# Jungle Val's and Excel do not mix



## BigJay (Jun 30, 2009)

I dose excel, just 2 capfuls every morning for a 180. My Val's are melting, and everything else seems to be growing in.

Do I stop the excel to save the Val's, or replace them with something that might do better in my tank?

What other kind of tall background plant would do better in a lower light excel tank?


----------



## zrb (Sep 10, 2014)

It could just be that you are over dosing. My bottle of Excel says to use once or twice a week and you are using it daily.


----------



## mattinmd (Aug 16, 2014)

BigJay:

Anacharis and Vals are commonly noted as melting in response to Excel and other forms of Glut. In general some folks have success adapting these plants to Excel by starting off at low doses and working up, although I've never tried it.

2 capfuls (10ml) is a slightly light dose, enough to treat 100 gallons, but you are still slightly over half-dose (9ml). 

Zrb:
Are you sure your bottle of Excel says once or twice a week? That makes no sense as Excel breaks down *REALLY* fast, around 24 hours.

Are you sure you aren't remembering the interval suggested for Flourish comprehensive?

Seachem's suggested dosage for Excel:
"On initial use or after a major (> 40%) water change, use 1 capful (5 mL) for every 40 L (10 gallons*). Thereafter use 1 capful for every 200 L (50 gallons*) daily or every other day.
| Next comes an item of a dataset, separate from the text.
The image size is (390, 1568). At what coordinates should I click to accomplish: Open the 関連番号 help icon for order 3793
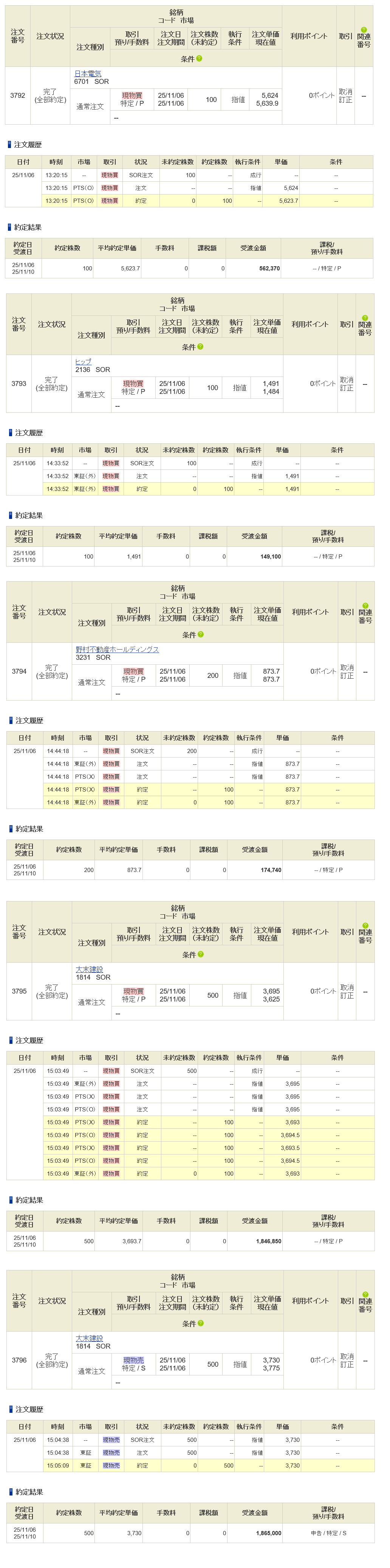pos(365,318)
Dosing may be slowly increased in high-growth aquariums."

From:
http://www.seachem.com/Products/product_pages/FlourishExcel.html

That said, most folks here seem to think the initial heavy dose is more harmful than helpful, which makes sense given that excel has a very short lifespan in the tank (ie: that dose will all be gone by the time you make your second dose, so it isn't like you can build up a "base level" of excel).


----------



## BigJay (Jun 30, 2009)

I started at three capfuls to start and cut back to two once the Val's started looking sick.

Sad, I really like the plants. I think pressurized co2 is the only way to save it at this point. Even my Madagascar lace is growing, after the initial meltdown after shipping cross country - it picked back up and sprouted four small leaves that get larger every day.
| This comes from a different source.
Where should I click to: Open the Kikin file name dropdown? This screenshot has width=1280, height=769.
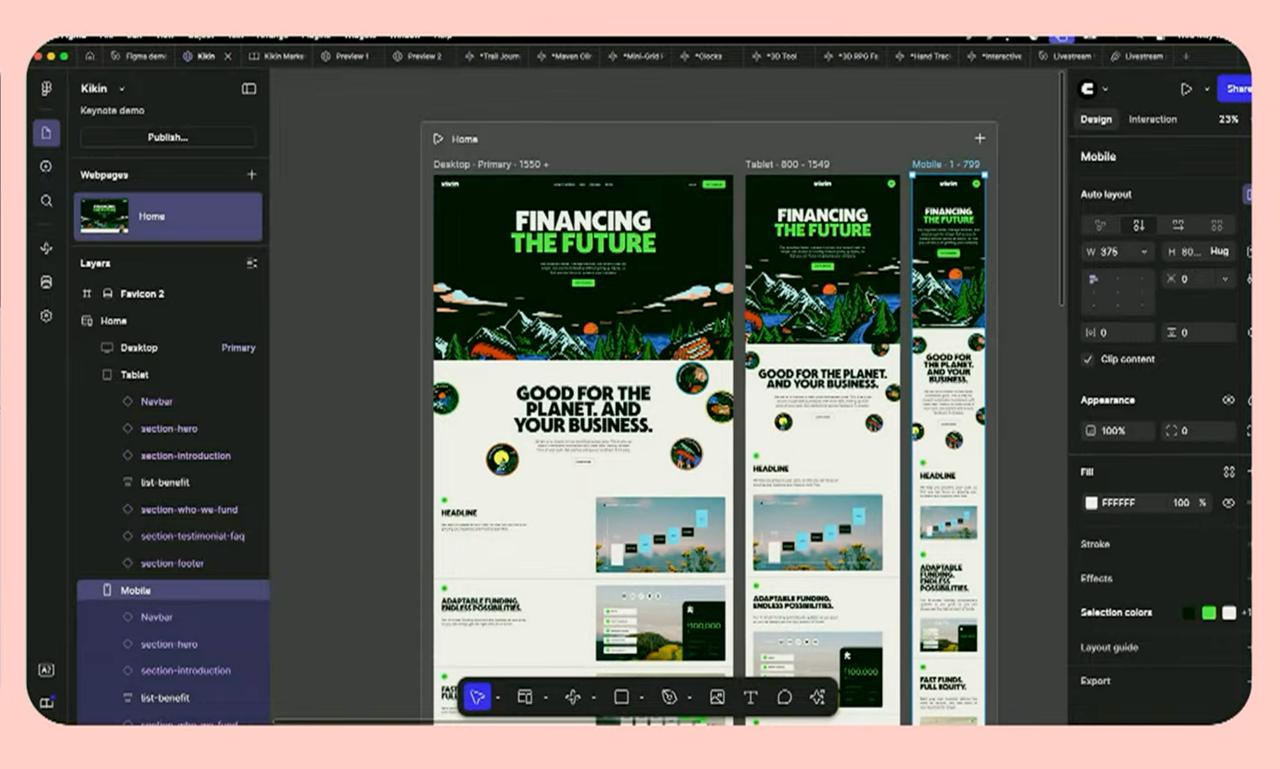coord(122,89)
I have been using flourish comp, but only once a week after a water change. I haven't started NPK, because the dry Ferts haven't arrived yet.



mattinmd said:


> BigJay:
> 
> Anacharis and Vals are commonly noted as melting in response to Excel and other forms of Glut. In general some folks have success adapting these plants to Excel by starting off at low doses and working up, although I've never tried it.
> 
> ...


----------



## cjstl (Mar 4, 2013)

They can be acclimated. I had some in a 1G tank that I dosed 2-3 drops of Excel daily for quite a while. They did really well. They actually melted when I moved them to a tank where I'm not dosing Excel, but they're coming back now.


----------



## FatherLandDescendant (Jul 24, 2014)

I've seen it said that vals melt but then grow back.


----------



## BigJay (Jun 30, 2009)

I'll keep an eye on them then.

Thanks!


----------



## keith1937 (Oct 14, 2010)

BigJay

I mentioned this to Seachem a few years back as I also melted my Vals. 
It is a situation they knew about but at the same time do not know why this is happening.
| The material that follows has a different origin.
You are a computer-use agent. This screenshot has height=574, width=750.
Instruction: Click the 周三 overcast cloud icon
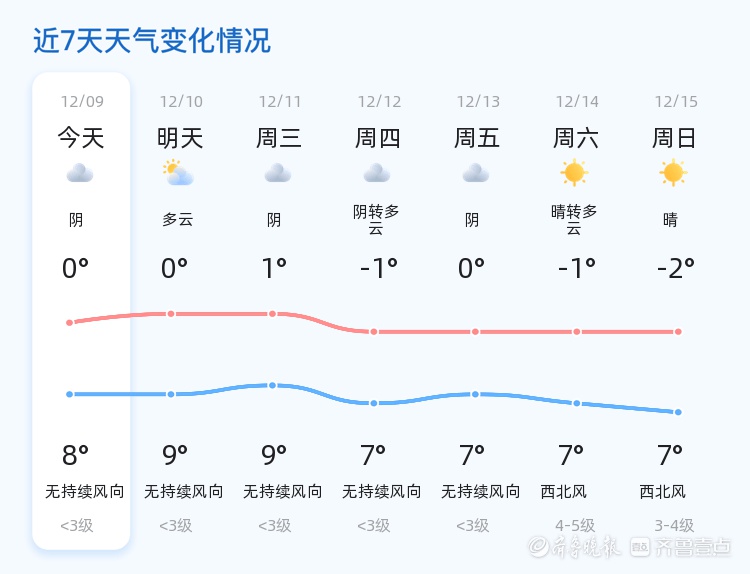[x=278, y=174]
To stop the melt down stop the "Excel" or use another tall backing plant.

Keith


----------



## kittenfish (Feb 6, 2014)

I use 1 ml of excel daily in a 20g, which is just a little less than your dose, and my jungle vals are fine.


----------



## philipraposo1982 (Mar 6, 2014)

You can have a healthy lush low tech with no excel or co2. Just gotta do it right. 

Mine for example. Love my Val's.


----------



## tricken (Jun 27, 2013)

my vals hate excel but did grow back they also hate h202


----------



## mattcham (Mar 7, 2014)

I've noticed that the species of plants that can get killed by glutaraldehyde (excel/metricide) are the same species that can also get killed by diluted hydrogen peroxide baths. These species include (but are not limited to) vallsineria (Val's), anacharis, mosses. Always be cautious when using chemicals with these species of plants.


----------



## ptr (Sep 23, 2011)

In response of your other question, which background plant can you use instead of vals - I'd recommend crypt balansae. Beautiful, tall, easy to grow plant.


----------



## secuono (Nov 19, 2009)

mattcham said:


> I've noticed that the species of plants that can get killed by glutaraldehyde (excel/metricide) are the same species that can also get killed by diluted hydrogen peroxide baths. These species include (but are not limited to) vallsineria (Val's), anacharis, mosses. Always be cautious when using chemicals with these species of plants.


Crypt and java fern melted when I did a hydrogen peroxide bath a couple years ago....


----------



## doggo (Jun 14, 2014)

Mine never melted & I use Excel.


----------



## zrb (Sep 10, 2014)

mattinmd said:


> Are you sure your bottle of Excel says once or twice a week? That makes no sense as Excel breaks down *REALLY* fast, around 24 hours.
> 
> Are you sure you aren't remembering the interval suggested for Flourish comprehensive?



Opps your right it's the flourish that says that. Thanks for catching that.


----------



## burr740 (Feb 19, 2014)

They'll come back, bigger and better than before ime


----------



## mattcham (Mar 7, 2014)

They won't melt if the glut dose is slowly ramped up over several weeks.

That being said, I have a clump of brown java moss that turned totally 100% brown 5 days after a 15 minute diluted hydrogen peroxide bath. Will it ever come back again or is this The End?


----------



## Jaxfisher (Jun 2, 2013)

*Jungle Vals & Excel do not mix*

Like Doggo, my vals seem to have no trouble when I use Excel, either!


----------